Musikka’s case earned international headlines and she soon was recruited to join Journeys for Justice and the Cannabis Action Network, appearing at pro-pot rallies across the country. She has also traveled internationally, appearing at events in Mexico, Colombia, Amsterdam, Australia, and Scandinavia.

Musikka was active in California campaigning for Proposition 215 in 1996 for medical marijuana patients’ rights, and also campaigned for reform measures in Oregon. She has worked with many of the key players in the marijuana reform movement, like Jack Herer, and attended and spoke at Seattle Hempfest, The High Times Cannabis Cup in Amsterdam, and the Million Marijuana March in New York City. She has won several awards for her activism.

Musikka has made regular appearances on television and provided interviews to newspapers across the United States.

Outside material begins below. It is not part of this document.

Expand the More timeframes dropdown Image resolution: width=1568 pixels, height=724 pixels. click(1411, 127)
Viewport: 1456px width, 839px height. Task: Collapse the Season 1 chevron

Due to her status as a research participant, Musikka was able to openly discuss her marijuana use publicly without the risk of legal consequences.

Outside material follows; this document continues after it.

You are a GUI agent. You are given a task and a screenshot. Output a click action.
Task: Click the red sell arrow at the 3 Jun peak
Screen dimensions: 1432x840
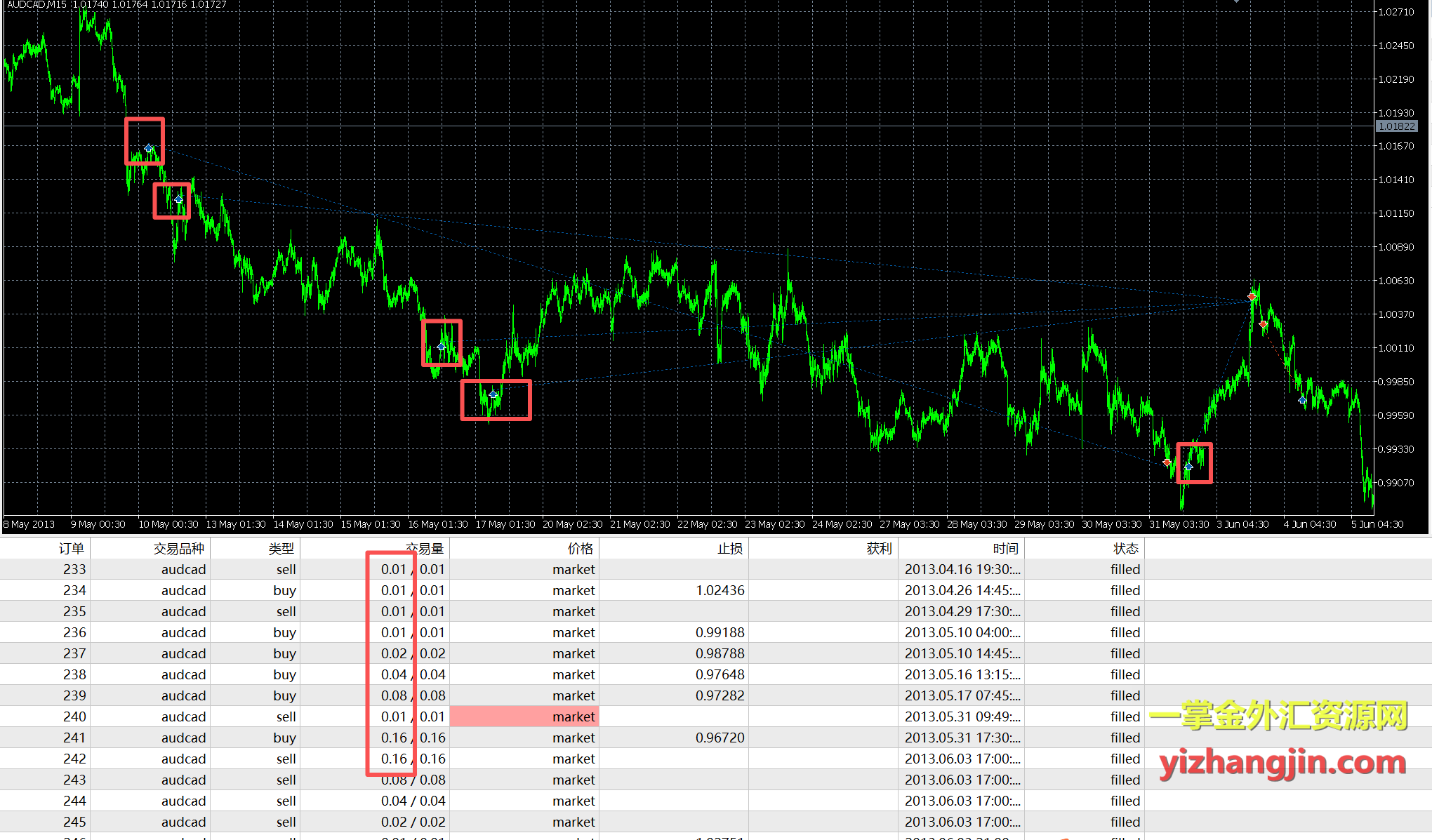click(1252, 298)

Musikka wrote and recorded many pro-hemp songs that she performed at rallies across the United States and world.

Musikka resides in Eugene, Oregon, and served on the board of advisors of Voter Power.

== Personal life ==
Born in Colombia to a Colombian mother and a Norwegian/Finnish father, Elvy’s family moved to New York City to live with her stepfather after her father died. Having limited vision since childhood, music became a big part of her life. She had a broad set of musical influences, as well as being president of the Eddie Fisher fan club in her school. For her sophomore year of high school, she lived in Puerto Rico, where she was a DJ with her own radio show. She finished high school in Florida, where she later married and had children, and a career at the phone company and in banking.

== Awards and recognition ==
Musikka was named High Times magazine's 1992 Freedom Fighter of the Year at the Cannabis Cup in Amsterdam. In 2003, she was given NORML’s Outstanding Cannabis Advocate Award for Advancing the Cause of Marijuana Law Reform.